An Optimal Transport Formulation of the Linear Feedback Particle Filter
Amirhossein Taghvaei, Prashant G. Mehta

TL;DR
This paper formulates the feedback particle filter as an optimal transport problem to derive a unique control law, reducing simulation variance and improving the approximation of the posterior distribution in nonlinear filtering.
Contribution
It introduces an optimal transport-based formulation for the feedback particle filter, providing a new method to obtain a unique control law with reduced variance.
Findings
The optimal control law replaces the noise term with a deterministic term.
The new formulation decreases simulation variance.

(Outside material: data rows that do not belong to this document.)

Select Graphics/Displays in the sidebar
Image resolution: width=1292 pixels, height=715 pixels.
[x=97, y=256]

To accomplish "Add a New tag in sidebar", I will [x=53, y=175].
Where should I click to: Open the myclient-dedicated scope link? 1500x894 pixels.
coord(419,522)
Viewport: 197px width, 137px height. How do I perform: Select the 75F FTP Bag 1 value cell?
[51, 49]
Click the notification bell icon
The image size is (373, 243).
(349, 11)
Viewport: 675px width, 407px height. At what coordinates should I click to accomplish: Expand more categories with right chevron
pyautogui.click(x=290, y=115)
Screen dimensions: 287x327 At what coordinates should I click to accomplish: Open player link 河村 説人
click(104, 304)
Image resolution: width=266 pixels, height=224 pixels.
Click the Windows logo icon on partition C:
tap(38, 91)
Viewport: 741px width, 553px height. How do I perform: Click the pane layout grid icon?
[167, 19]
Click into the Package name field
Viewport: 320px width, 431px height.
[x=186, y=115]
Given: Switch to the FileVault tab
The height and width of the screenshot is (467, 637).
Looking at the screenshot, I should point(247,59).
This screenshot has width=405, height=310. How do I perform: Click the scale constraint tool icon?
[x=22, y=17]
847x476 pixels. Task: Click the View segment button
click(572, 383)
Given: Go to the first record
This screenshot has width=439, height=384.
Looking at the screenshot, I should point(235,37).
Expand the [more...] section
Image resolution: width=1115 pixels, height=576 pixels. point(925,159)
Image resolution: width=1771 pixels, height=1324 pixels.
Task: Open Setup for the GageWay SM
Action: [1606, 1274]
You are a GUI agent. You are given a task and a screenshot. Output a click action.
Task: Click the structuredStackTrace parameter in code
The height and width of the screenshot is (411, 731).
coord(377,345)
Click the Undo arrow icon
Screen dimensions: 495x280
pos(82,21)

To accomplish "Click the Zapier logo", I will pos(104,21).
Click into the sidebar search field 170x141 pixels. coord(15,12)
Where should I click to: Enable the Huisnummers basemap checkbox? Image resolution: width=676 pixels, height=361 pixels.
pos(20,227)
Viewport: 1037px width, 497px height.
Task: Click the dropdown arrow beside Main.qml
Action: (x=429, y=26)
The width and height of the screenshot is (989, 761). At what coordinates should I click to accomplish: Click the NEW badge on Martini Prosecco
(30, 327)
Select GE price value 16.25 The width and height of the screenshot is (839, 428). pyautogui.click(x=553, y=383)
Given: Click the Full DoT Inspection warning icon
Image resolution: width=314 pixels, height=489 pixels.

Numerical examples demonstrate improved performance.
Abstract
Feedback particle filter (FPF) is an algorithm to numerically approximate the solution of the nonlinear filtering problem in continuous time. The algorithm implements a feedback control law for a system of particles such that the empirical distribution of particles approximates the posterior distribution. However, it has been noted in the literature that the feedback control law is not unique. To find a unique control law, the filtering task is formulated here as an optimal transportation problem between the prior and the posterior distributions. Based on this formulation, a time stepping optimization procedure is proposed for the optimal control design. A key difference between the optimal control law and the one in the original FPF, is the replacement of noise term with a deterministic term. This difference serves to decreases the simulation variance, as illustrated with a simple…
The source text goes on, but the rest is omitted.